Investing in Futures
Supporting pediatric research and training is even more crucial in tough economic times
Building a top-notch research and medical training program takes enormous amounts of time, talent, creativity – and money.
“It’s one thing for an institution to say it has a philosophical commitment to training,” says Arnold Strauss, MD, who directs the Cincinnati Children’s Research Foundation. “Putting people and dollars behind that commitment is what has made the difference for Cincinnati Children’s.”
The institution is being called on to put more and more of its own dollars into training. As external funding for graduate medical education is squeezed by government belt-tightening, more of the cost of resident and fellowship training falls to teaching hospitals.
This past year that cost totaled $72 million, says Scott Hamlin, executive vice president and chief operating officer of Cincinnati Children’s. That includes direct costs of faculty salaries and indirect costs, such as facilities and shared services that support training.
Of that $72 million, less than one-fourth came from external sources, says Hamlin. The two sources that subsidize the training of pediatric residents are the Children’s Hospitals Graduate Medical Education Payment Program and Medicaid. Both face potential serious cuts due to state and federal deficits.
‘The right thing to do’
Strauss believes academic medical centers must lobby loud and long for federal funding of medical training to continue. And although the financial burden is substantial, he is quick to add that Cincinnati Children’s will find a way to continue training “because it is the right thing to do.”
“We provide training because it is critical for us to grow talent — for our own needs and for those of the rest of the world,” says Strauss.
Growing pediatric talent has been a big part of Strauss’s career. Before coming to Cincinnati Children’s in 2007, he spent much of his time as a pediatric cardiologist and scientist training others. Over the course of his career, he has trained more than 50 graduate students, post-docs and clinical fellows — many of whom are now national leaders in pediatric research and clinical practice.
Keys to success
Strauss says environment is “absolutely critical” for a training program — and its graduates — to be successful. “You need a strong faculty, an organization that fosters intellectual curiosity and collaboration, and the ability to take risks.”
Cincinnati Children’s scores high on all three.
“Here, the institutional culture is to work together,” Strauss says. “It’s a long history that comes from the leadership of people like Bill Schubert (see A Life Well Lived). We select people for it - people who are really smart but who work well with others.”

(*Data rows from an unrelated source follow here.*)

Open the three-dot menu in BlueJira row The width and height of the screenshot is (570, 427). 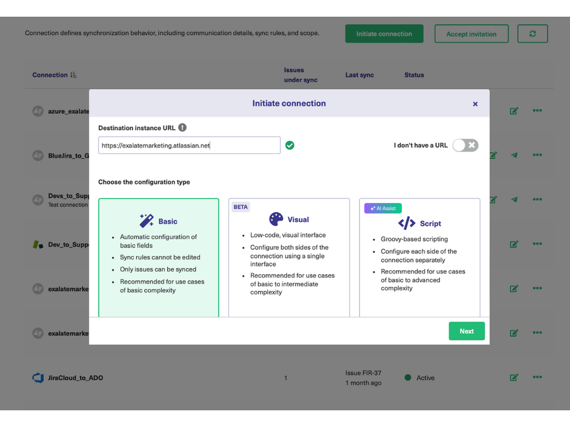click(x=537, y=155)
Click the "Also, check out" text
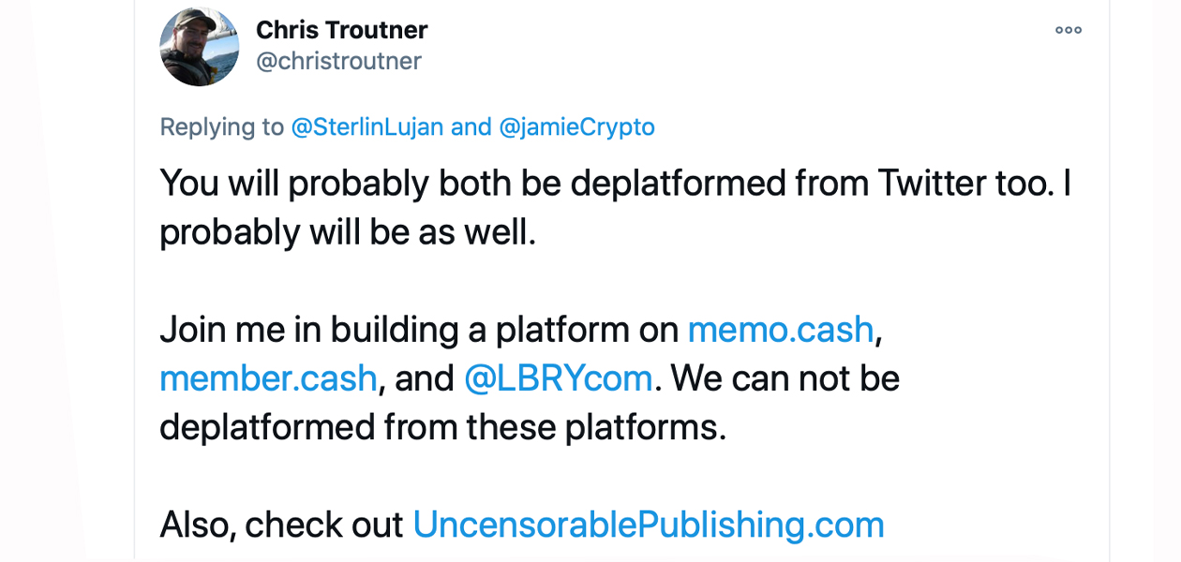Screen dimensions: 1181x562 281,525
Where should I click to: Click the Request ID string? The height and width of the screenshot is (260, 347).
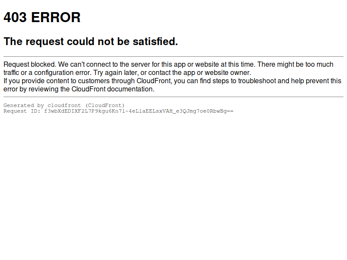click(x=139, y=111)
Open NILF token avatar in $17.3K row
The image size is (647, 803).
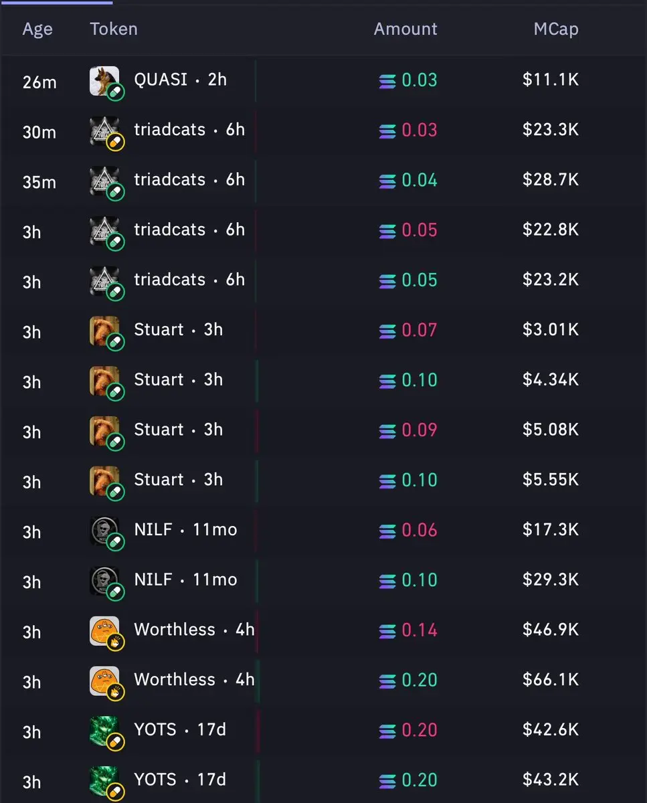click(x=104, y=531)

This level of collaboration is unusual in the scientific world, he adds, and has resulted in a robust exchange of ideas, vitally important discoveries and findings that move more quickly toward clinical applications.
“The integration of clinical and research activities makes us truly unique,” he says. “Our basic scientists sit in the same environment with our clinicians, attuned to what the clinical issues are. Why does a child have a heart defect? Well, it means the heart developed the wrong way. So the PhD looking at heart development can find out why that happened, then work with clinicians to study their patients and find mutations.”
Funding discovery
Linking research to clinical relevance has been one of the big drivers behind our impressive record of external funding, says Strauss. Cincinnati Children’s ranks second in the nation in NIH funding of pediatric research. Our total research funding from external sources was $154 million this past fiscal year.
But Hamlin says our overall financial commitment to research and training puts us in the number one slot. He compares notes regularly with his counterparts at the six leading pediatric medical centers around the country.
“I believe the totality of our research effort is the most substantial,” he says. “We are willing to fund more research that’s in development by our young scientists.”
A cushion for hard times
Hamlin says Cincinnati Children’s is able to fund more research and training because of an endowment that began with a $2.5 million donation by William Cooper Procter in 1927. Thanks to careful tending by the hospital and its board, that endowment today generates $50 million of support each year, most of which goes toward research and education.
“It’s reliable, it’s dependable, and it’s the investment our donors and the board are ensuring continues to make our research strong. It makes us who we are,” says Hamlin.
Reinvesting in academics
Additionally, the hospital reinvests 3 percent of its annual revenues into research and academic pursuits. This commitment enables Cincinnati Children’s to pursue promising new ideas, even when external forces might not be working in their favor.
“We can start programs and take a few gambles on faculty and not go under,” Strauss says.
Good business practice
There are solid business reasons for these investments as well, Hamlin says.
“Academic leadership makes us stand out from the crowd. We have to rely on people coming great distances and bypassing alternatives on the way to us. There’s one of three reasons they will do that: They believe the outcome will be better, the experience will be better, or the value we can deliver will be better.”
And training the pediatricians and pediatric researchers of the future creates lasting relationships.
“Those doctors and researchers know the quality of our scientific and clinical training,” Hamlin says. “So there is a halo effect. Whether it’s a scientist or a clinician who asks, ‘Who do I need to collaborate with?,’ I am confident it will be us.”